Paddling: An Experience of Your Own
- Jeff Holmes

- May 12
- 8 min read
One Activity But Many Ways To Find Fun and Adventure
Copyright © June 2026 by CanoeSport Outfitters | Est. 1992 | 34 Years Serving Iowa Paddlers
Why I Paddle — And Why You Should Too
Ask ten paddlers why they're on the water and you'll get ten different answers. This is one of the most remarkable things about paddling as a pursuit. A kayak or canoe is less a piece of sports equipment and more a vehicle for whatever experience you happen to be chasing. For some, the paddling itself is the point. For others, the paddle is just the key that unlocks something else entirely — solitude, adventure, a trophy fish, or the perfect photograph. Few activities offer such a wide and genuine range of human experiences, all accessed through the same basic motion of blade meeting water.
Here's a look at the many reasons people fall in love with paddling — and why, if you haven't found your reason yet, you likely will.
The Pure Joy of Movement
Let's start with the purists. These are the paddlers who need no other justification than the feel of a hull gliding through water, the rhythm of a well-timed stroke, and the quiet satisfaction of moving a boat efficiently from one place to another. They're not chasing fish or wildlife or whitewater. They're not training for a race. They simply love the act itself.
There's something deeply satisfying about developing a physical skill that connects you to the natural world in such a direct way. The feel of a clean forward stroke, the way a well-loaded blade transfers energy into forward motion, the subtle adjustments your body learns to make without thinking — these things become genuinely pleasurable over time.
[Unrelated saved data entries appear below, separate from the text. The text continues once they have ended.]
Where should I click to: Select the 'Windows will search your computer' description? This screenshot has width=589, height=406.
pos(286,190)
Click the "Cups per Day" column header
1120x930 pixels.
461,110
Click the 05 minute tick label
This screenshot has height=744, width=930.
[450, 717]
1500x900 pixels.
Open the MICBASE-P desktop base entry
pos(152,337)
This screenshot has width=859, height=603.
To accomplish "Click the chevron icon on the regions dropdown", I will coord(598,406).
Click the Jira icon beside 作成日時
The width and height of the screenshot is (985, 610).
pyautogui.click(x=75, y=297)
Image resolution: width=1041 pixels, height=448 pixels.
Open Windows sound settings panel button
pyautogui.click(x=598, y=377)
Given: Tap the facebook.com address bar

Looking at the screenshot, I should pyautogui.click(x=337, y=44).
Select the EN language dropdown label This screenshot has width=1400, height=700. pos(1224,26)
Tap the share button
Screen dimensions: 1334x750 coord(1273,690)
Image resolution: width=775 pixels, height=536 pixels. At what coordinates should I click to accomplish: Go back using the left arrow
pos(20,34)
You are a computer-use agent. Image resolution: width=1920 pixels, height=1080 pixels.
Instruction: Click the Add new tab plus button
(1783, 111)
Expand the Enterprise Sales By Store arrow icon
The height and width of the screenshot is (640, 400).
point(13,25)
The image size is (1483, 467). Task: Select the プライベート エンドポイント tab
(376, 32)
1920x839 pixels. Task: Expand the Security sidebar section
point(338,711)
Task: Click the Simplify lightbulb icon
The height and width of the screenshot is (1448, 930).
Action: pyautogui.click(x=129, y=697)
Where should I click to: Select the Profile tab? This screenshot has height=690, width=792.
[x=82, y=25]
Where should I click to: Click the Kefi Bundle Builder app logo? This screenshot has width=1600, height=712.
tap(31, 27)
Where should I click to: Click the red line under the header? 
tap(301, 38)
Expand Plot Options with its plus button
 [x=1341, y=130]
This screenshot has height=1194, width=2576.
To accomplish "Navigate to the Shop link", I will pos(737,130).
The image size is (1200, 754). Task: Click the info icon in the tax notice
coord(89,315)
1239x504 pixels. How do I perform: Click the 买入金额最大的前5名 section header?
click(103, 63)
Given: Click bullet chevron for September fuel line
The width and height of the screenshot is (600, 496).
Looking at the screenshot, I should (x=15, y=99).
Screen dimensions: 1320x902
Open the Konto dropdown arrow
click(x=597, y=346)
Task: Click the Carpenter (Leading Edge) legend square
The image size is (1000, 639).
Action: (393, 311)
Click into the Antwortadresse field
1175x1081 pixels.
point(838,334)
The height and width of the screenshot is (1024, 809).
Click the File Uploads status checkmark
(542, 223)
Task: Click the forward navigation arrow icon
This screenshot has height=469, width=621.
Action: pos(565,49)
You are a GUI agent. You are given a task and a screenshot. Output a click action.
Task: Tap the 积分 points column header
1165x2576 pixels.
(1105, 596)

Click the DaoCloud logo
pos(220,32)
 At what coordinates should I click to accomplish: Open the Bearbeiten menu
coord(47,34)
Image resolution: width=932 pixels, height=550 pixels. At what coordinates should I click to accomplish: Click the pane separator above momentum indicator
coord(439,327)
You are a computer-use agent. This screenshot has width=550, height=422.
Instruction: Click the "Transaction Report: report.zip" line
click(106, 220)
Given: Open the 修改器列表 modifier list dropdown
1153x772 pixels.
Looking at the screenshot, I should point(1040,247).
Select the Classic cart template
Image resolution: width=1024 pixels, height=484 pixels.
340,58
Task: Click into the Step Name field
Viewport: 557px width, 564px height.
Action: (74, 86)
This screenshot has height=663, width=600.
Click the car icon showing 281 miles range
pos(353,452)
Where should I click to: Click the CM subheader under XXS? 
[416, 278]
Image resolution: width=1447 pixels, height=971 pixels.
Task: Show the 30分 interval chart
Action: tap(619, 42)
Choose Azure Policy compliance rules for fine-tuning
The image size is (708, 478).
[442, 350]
Paddling has a learning curve that rewards patience, and purists are the ones who fell in love somewhere along that curve and never needed another reason to keep going.
Escape and Solitude
This is where paddling grabbed me personally. I started canoeing as a way to get away — not from anything in particular, just away. The kind of away, that requires water and trees and the absence of notifications. I'd get dropped off on a river on a Friday and not come home until Sunday evening, having seen almost no one and having needed almost nothing.
There's a version of solitude available on the water that's genuinely hard to find anywhere else. Even in populated areas, a river or lake creates a kind of natural buffer from the noise of modern life. I've paddled stretches of the Raccoon River right through the heart of Des Moines — technically navigating through one of Iowa's largest cities — and felt like I was moving through a wilderness. The riverbanks rise up, the trees close in overhead, and the houses and streets simply disappear. Paddle the same stretch in late fall after the leaves have dropped and it transforms again into something stark and quiet and altogether different.
Water has always drawn people seeking stillness. A paddle puts you on the water in the most immediate way possible, with nothing between you and the environment but a thin hull and your own two hands.
Thrills and Adrenaline
On the opposite end of the spectrum, paddling can be among the most viscerally exciting things a person does with their body. Whitewater is its own world, and for those drawn to it, no other kind of paddling quite compares.
I remember my first whitewater trip to the Kettle River in Minnesota. We were camped nearly a mile from a rapid called Blueberry Slide, and even from that distance, through the trees, in the dark, we could hear it. A low, continuous roar that made the whole trip feel suddenly very real. I kept asking myself whether I was actually going to run it. (The answer turned out to be: sort of.) That combination of awe, apprehension, and eventual commitment is something whitewater paddlers seek out again and again.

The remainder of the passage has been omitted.